Jak się okazuje piklować można prawie wszystko nawet ziemniaki. Ktoś pomyśli i co z takimi ziemniakami zrobić. W oryginale przedstawiają je jako dodatek na kanapki ale równie świetnie smakuje w sałatkach czy po prostu jako dodatek do obiadu. Przepis z miesięcznika Kotiliesi 10/20 .

Składniki :
- 6 średniej wielkości ziemniaków z małą zawartością skrobi np. Annabelle lub Jazzy
Ziemniaki myjemy. Gotujemy w skórce ( można obrać ) do miękkości w osolonej wodzie.

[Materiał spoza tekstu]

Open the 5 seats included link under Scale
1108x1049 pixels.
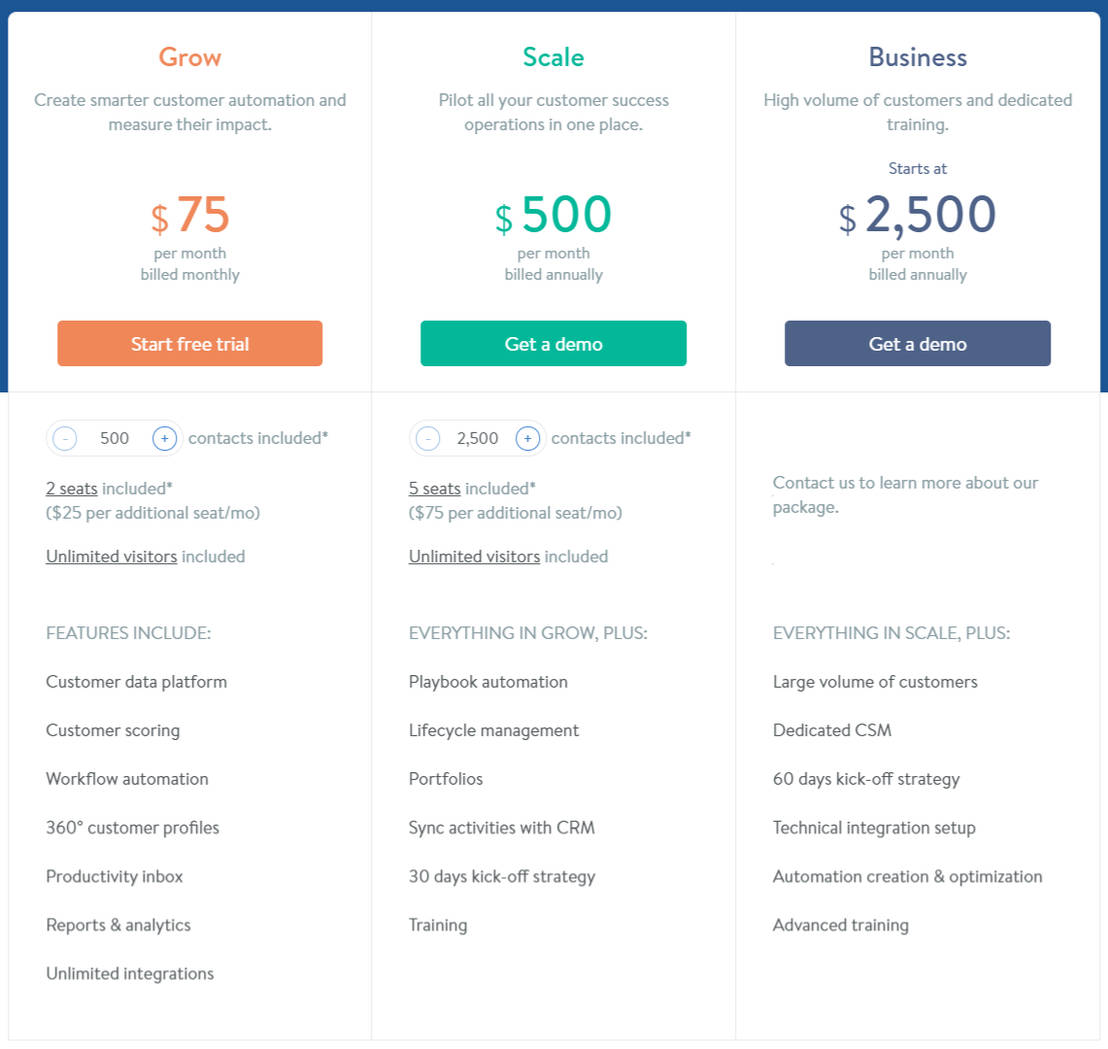434,487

Ja swoje ugotowałam w mundurkach w niesolonej wodzie a potem obrałam.
Składniki na marynatę :
- 200 ml białego octu winnego
- 100 ml cukru ( u mnie trzcinowy )
- 200 ml wody
- 1 niewielki pęczek koperku
Wszystkie składniki marynaty wkładamy do rondelka. Doprowadzamy do wrzenia.
Ciepłe ziemniaki przekładamy do wyparzonego wcześniej słoika. Zalewamy zalewą. Zakręcamy. Odstawiamy na blacie kuchennym aż ostygnie. Po wystygnięciu słoik przekładamy do lodówki na 24 godziny. Po tym czasie można konsumować.